• Supplied data:

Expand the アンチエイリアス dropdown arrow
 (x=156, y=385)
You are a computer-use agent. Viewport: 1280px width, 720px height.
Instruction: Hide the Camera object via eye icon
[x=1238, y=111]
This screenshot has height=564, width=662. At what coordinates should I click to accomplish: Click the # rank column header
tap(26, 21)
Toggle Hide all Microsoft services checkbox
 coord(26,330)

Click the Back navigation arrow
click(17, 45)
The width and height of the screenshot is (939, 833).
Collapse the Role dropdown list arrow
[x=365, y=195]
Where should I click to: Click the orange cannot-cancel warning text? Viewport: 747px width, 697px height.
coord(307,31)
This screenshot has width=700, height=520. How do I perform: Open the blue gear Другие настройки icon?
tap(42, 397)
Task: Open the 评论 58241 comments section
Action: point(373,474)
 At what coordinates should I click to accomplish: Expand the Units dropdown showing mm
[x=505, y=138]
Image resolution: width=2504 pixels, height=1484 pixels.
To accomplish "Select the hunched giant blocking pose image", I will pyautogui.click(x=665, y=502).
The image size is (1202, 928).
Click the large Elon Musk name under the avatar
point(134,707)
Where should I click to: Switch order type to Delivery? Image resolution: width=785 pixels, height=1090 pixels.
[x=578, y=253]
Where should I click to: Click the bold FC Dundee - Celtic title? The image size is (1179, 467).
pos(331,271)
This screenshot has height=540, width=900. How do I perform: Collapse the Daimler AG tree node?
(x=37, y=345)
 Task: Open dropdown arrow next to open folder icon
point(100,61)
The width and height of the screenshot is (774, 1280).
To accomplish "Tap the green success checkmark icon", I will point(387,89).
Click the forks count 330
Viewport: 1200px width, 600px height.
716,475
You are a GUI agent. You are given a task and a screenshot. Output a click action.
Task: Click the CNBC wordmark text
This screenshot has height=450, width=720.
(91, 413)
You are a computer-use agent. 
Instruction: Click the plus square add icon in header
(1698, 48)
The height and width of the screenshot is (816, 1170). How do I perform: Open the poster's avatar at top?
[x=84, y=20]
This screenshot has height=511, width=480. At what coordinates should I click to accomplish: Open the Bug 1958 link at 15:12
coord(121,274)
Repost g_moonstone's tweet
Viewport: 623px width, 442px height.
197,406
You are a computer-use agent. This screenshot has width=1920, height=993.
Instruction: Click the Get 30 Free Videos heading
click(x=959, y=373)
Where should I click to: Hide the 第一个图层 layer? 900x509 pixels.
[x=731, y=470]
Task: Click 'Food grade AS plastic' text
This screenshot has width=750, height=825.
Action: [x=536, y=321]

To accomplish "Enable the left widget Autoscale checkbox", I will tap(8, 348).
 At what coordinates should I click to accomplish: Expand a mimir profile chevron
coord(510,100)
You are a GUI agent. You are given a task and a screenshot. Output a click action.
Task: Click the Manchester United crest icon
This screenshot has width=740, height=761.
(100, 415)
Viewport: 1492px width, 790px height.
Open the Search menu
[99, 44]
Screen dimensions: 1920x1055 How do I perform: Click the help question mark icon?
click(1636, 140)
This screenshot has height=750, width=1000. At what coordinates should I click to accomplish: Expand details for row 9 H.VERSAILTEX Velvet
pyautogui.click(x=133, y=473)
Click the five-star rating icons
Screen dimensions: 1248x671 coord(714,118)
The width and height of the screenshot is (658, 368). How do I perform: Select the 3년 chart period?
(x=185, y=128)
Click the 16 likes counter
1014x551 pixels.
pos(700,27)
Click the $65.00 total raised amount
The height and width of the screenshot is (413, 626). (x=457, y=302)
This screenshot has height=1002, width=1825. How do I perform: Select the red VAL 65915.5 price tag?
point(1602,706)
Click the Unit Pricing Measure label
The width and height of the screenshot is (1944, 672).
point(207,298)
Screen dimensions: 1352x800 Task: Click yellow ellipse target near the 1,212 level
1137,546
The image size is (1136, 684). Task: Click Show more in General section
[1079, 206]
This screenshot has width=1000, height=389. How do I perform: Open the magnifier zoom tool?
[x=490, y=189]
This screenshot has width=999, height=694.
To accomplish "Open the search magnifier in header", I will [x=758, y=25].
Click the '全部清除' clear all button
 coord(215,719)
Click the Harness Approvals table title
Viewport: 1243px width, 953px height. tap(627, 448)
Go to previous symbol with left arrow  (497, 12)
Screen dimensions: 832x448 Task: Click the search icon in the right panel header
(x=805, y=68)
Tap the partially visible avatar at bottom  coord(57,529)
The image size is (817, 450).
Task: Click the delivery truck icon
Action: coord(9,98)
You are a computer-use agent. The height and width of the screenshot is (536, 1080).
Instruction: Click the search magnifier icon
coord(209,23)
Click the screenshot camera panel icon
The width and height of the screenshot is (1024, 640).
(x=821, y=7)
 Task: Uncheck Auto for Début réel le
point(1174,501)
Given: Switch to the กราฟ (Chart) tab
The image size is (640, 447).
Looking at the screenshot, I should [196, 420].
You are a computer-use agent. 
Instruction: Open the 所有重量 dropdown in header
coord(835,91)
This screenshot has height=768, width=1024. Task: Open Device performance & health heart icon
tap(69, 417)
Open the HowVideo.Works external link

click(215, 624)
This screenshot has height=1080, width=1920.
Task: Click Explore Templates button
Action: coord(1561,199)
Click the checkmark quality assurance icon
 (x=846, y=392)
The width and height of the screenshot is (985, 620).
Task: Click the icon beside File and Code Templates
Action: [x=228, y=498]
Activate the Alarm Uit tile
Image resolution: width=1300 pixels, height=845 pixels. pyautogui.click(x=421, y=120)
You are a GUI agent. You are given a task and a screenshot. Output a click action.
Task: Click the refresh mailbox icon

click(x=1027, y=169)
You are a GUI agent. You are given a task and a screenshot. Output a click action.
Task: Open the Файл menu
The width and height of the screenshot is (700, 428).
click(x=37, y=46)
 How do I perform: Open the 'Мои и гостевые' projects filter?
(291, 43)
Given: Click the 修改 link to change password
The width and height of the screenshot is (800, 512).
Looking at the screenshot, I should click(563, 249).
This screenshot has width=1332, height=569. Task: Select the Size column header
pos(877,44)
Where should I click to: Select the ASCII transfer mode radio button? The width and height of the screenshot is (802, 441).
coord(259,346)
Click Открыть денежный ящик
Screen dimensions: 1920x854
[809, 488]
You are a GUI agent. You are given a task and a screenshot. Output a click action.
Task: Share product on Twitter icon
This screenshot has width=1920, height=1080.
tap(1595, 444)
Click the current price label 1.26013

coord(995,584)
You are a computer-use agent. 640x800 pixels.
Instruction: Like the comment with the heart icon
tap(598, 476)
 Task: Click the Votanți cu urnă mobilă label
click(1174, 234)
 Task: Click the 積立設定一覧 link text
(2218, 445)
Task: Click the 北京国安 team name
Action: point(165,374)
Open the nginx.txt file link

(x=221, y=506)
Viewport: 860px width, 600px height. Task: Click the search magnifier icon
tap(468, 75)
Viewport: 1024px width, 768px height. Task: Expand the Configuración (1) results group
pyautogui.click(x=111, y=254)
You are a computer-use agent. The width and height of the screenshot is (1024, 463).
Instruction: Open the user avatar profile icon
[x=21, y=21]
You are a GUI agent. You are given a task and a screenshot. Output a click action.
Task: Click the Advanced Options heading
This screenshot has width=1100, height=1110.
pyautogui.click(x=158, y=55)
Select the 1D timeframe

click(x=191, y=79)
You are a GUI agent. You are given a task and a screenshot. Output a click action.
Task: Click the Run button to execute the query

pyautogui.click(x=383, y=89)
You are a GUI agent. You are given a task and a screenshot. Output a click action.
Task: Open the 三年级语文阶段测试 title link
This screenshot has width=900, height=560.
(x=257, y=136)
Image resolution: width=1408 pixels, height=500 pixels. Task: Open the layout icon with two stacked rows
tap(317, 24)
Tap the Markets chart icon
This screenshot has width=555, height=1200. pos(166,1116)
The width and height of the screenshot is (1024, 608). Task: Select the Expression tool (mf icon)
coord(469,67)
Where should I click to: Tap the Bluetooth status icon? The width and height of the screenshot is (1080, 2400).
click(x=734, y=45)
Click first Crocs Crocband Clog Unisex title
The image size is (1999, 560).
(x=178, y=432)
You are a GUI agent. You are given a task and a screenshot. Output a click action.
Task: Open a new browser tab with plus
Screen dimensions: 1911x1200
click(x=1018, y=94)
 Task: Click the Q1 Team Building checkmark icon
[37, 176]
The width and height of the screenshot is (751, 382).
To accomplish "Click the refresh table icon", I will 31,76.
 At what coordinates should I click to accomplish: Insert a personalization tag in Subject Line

• Requirement: Copy all lines from the material above that hold the word "computer".

• Output of the task:
You are a computer-use agent. Viewport: 1280px width, 720px height.
You are a computer-use agent. 
You are a computer-use agent. This screenshot has width=1920, height=993.
You are a computer-use agent. The height and width of the screenshot is (536, 1080).
You are a computer-use agent. 
You are a computer-use agent. 640x800 pixels.
You are a computer-use agent. The width and height of the screenshot is (1024, 463).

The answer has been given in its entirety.